Akhirnya para Peri menyerah, lantas mengizinkan Louise memakai sepatu bot kain sepanjang betis. Gadis itu juga berkali-kali menghapus pewarna bibir merahnya dengan kasar, juga menolak mentah-mentah polesan merona di pipi. Satu-satunya benda feminim yang sukarela dikenakan Louise hanyalah kalung berliontin bintang pemberian Sang Bidadari sebelum perang antar kubu Utara dan Selatan pecah. Selain hadiah pertama dari ibunya sendiri, kalung itu akan selalu mengingatkan Louise kepada satu-satunya lelaki yang mengisi hatinya hingga detik ini, dan mungkin selamanya. Tanpa sadar wajahnya menghangat, menimbulkan senyum rindu.

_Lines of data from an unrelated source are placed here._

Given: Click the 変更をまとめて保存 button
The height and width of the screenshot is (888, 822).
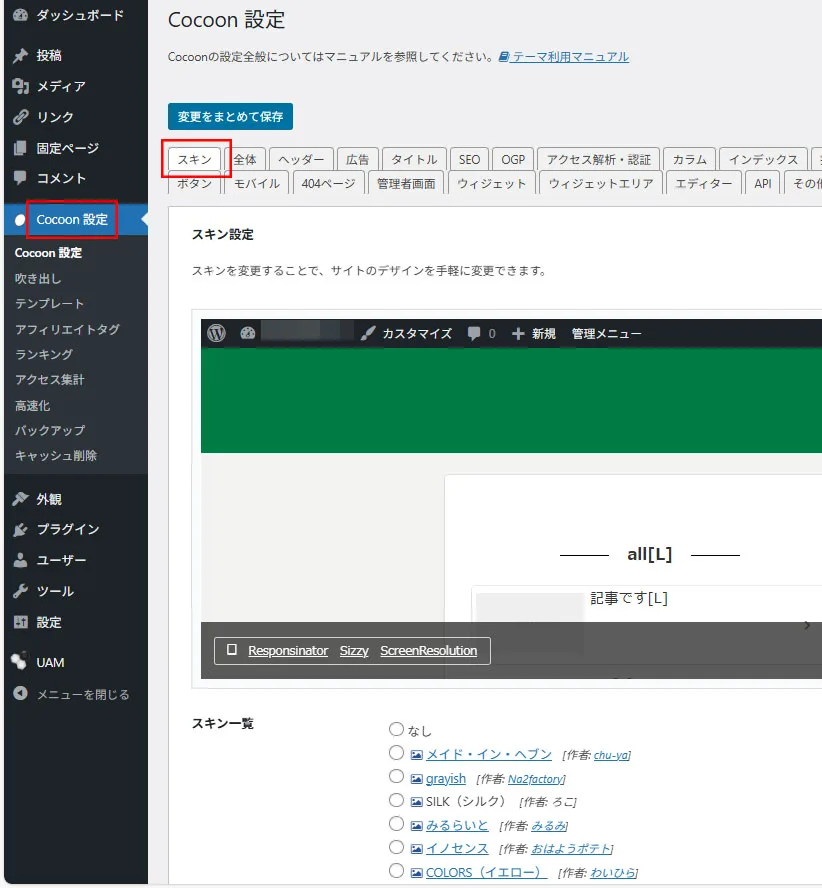Looking at the screenshot, I should pos(230,116).
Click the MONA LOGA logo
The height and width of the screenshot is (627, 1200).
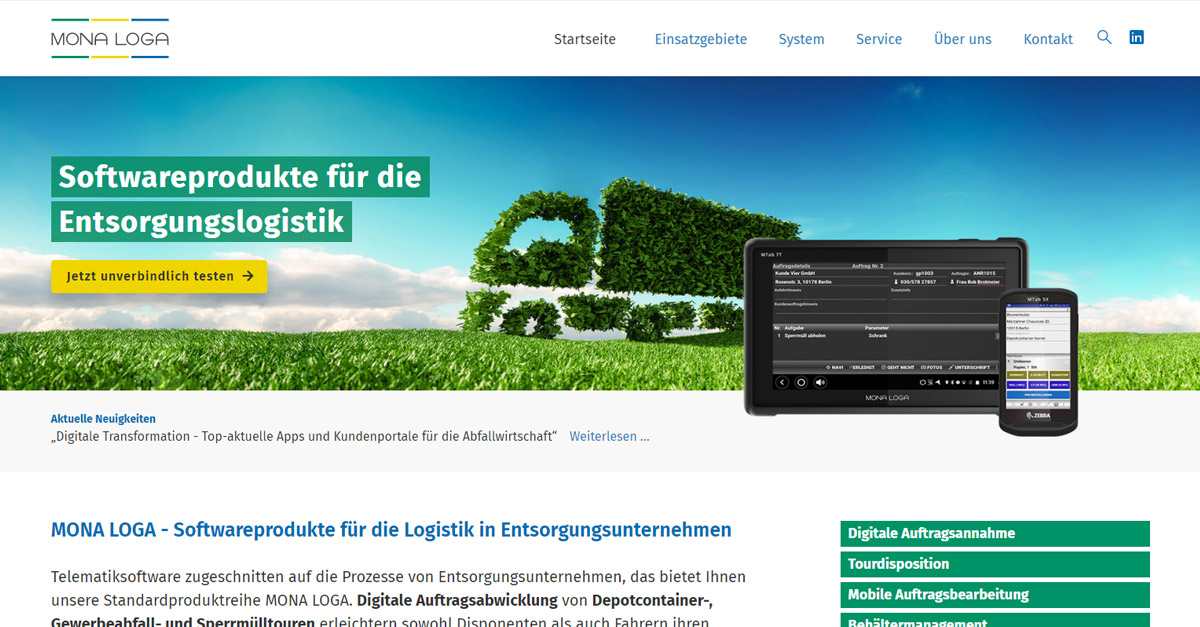coord(110,38)
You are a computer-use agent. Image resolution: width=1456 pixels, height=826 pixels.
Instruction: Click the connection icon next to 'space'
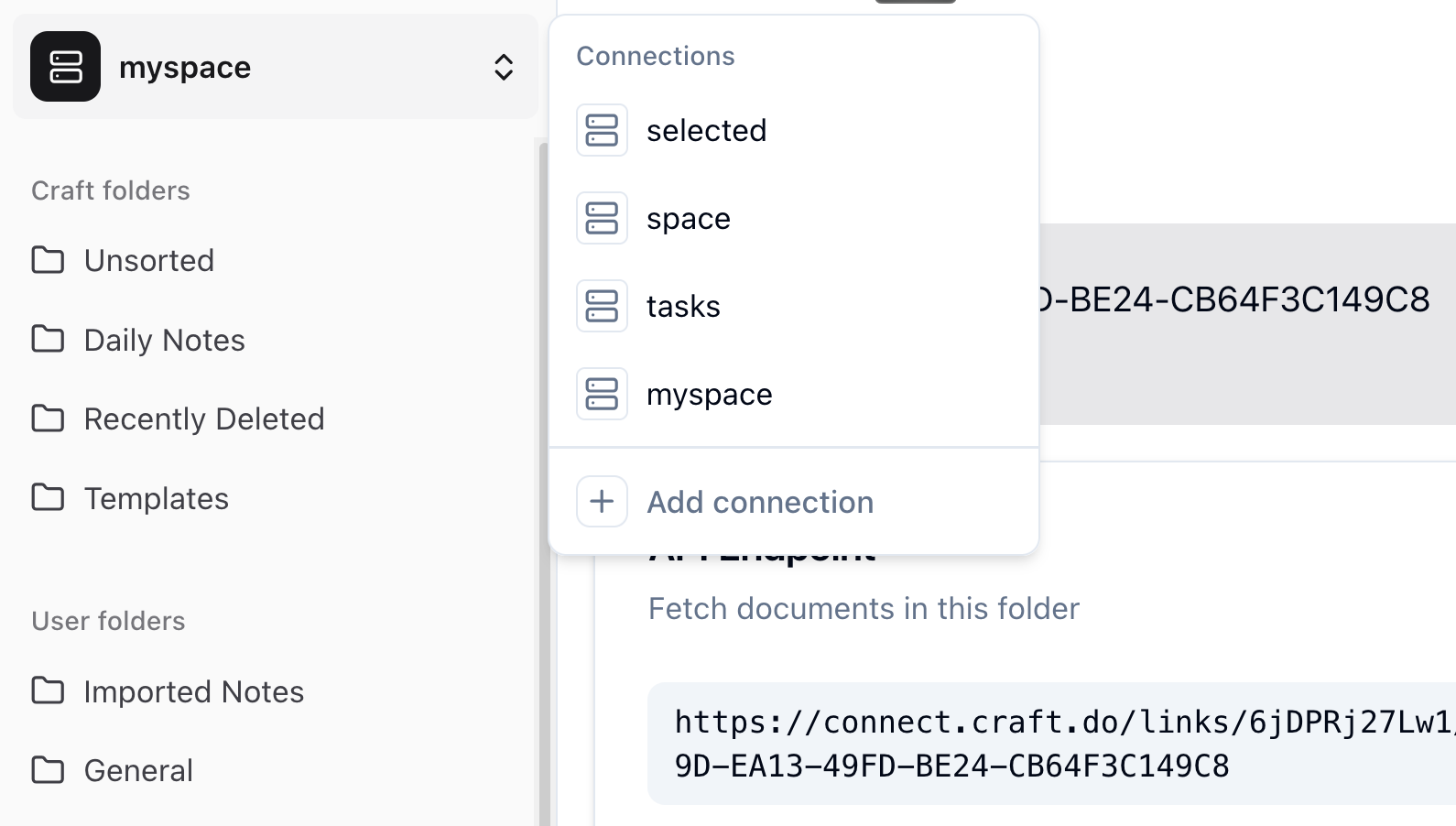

Gadis itu sampai di depan gerbang besar bercorak mahkota berkilauan, mengetuk beberapa kali dengan irama, lantas pintu terbuka menyemburkan serbuk berkilauan serta wewangian semerbak. Ruangan bernuansa merah muda itu kosong, hanya satu pintu beraksen klasik berdiri tegak di tengah, padahal tidak ada ruangan apa pun di belakangnya. Langsung saja Louise membuka pintu tersebut, menapilkan seorang wanita berusia tiga puluhan tengah duduk di hadapan meja bundar yang mungil.
Di atas meja itu ada teko putih serta dua cangkir berbentuk kelopak bunga. Satu bangku mungil lain beraksen hijau dan ungu pastel yang menunggu untuk segera diduduki. Wanita anggun berambut pirang itu menoleh, bibir semerah delima segera menyunggingkan senyum begitu melihat Louise. Dia menghampiri dengan langkah berirama layaknya seorang balerina.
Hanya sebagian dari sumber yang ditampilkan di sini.